In his classic book, Man’s Search for Meaning, Dr. Victor E. Frankl, a professor of psychiatry, tells about the things he learned in three grim years at the concentration camp in Auschwitz and other Nazi prisons.
As Frankl tried to encourage his fellow prisoners, he saw that those who had the hardest time surviving were those who saw no more sense in life, no aim, no purpose, no reason. They felt they had nothing left to expect from life, so they were in danger of giving up.
Early on in that horrible experience, Frankl had realized that he just had to strike out his former life and turn loose of all those expectations.
Later, he wrote:
“What was really needed was a fundamental change in our attitude toward life.
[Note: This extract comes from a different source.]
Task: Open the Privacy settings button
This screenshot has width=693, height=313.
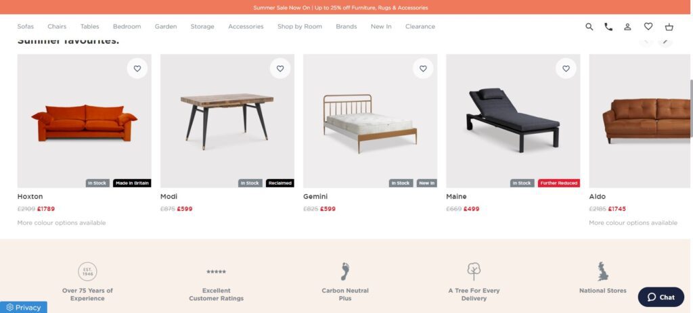Action: 24,308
We had to learn ourselves and, furthermore, we had to teach the despairing men, that it did not really matter what we expected from life, but rather what life expected from us. We needed to stop asking about the meaning of life, and instead to think of ourselves as those who were being questioned by life—daily and hourly.”
Our situation today is nothing like being in a concentration camp, of course. And yet, don’t Frankl’s words speak to us?
When the things we expect from life have been upended, how freeing it can be to say: “It doesn’t matter so much what I expect from life; rather, what matters most is what life expects from me.”
I like that way of thinking about life—to see life as a daily courageous, exuberant, whole-hearted response to what my life wants from me and only me.
You have to admit, it beats getting depressed over all the things we can’t do.
And maybe it’s more than that. Maybe this is the way we quit waiting for the meaning of our lives to magically appear and, instead, create the meaning of our lives day by day.
Guest post by Landon Saunders
There is a wonderful story about Samuel Johnson, a famous British lexicographer from the 1700’s. He was a very large man, and, as the story goes, after he had become quite well-known, he decided to visit the house where he grew up.
The woman who now lived in it was excited about the famous Dr. Johnson coming and paying a visit to the house. But while she was getting everything tidied up and ready, she happened to look out the window and there, having stepped back several paces from the high fence surrounding the house, was Dr. Johnson—obviously sizing up the distance between where he was and the height of that fence.
Before she could do anything, the great Samuel Johnson, maybe 60 years old, started hurdling his large frame toward that fence. He took a huge leap and made it up over the fence but then went rolling in the dirt on the other side. She went running out and said “Oh, Dr. Johnson, Dr. Johnson, there was a gate over there.” He said, “Dear lady, I know there was a gate over there, but as a boy I used to jump that fence, and I just wondered if I still could.”
I suppose that’s what you would call exuberance for life! We need that exuberance, don’t we? We especially need it during these times when there are so many important and serious things that are clamoring for our attention—things that need our attention.
It can be tempting to trivialize and disregard the importance of exuberance, to see it as not worthy of our time in the face of so many other serious issues. But exuberance for life is not a luxury; it is a necessity if we want to approach any of the challenges of our world today with creativity, compassion, and humanity.
Make exuberance a priority in every day. I truly believe it is the force of life. Maybe this week, you can find your own fences to jump.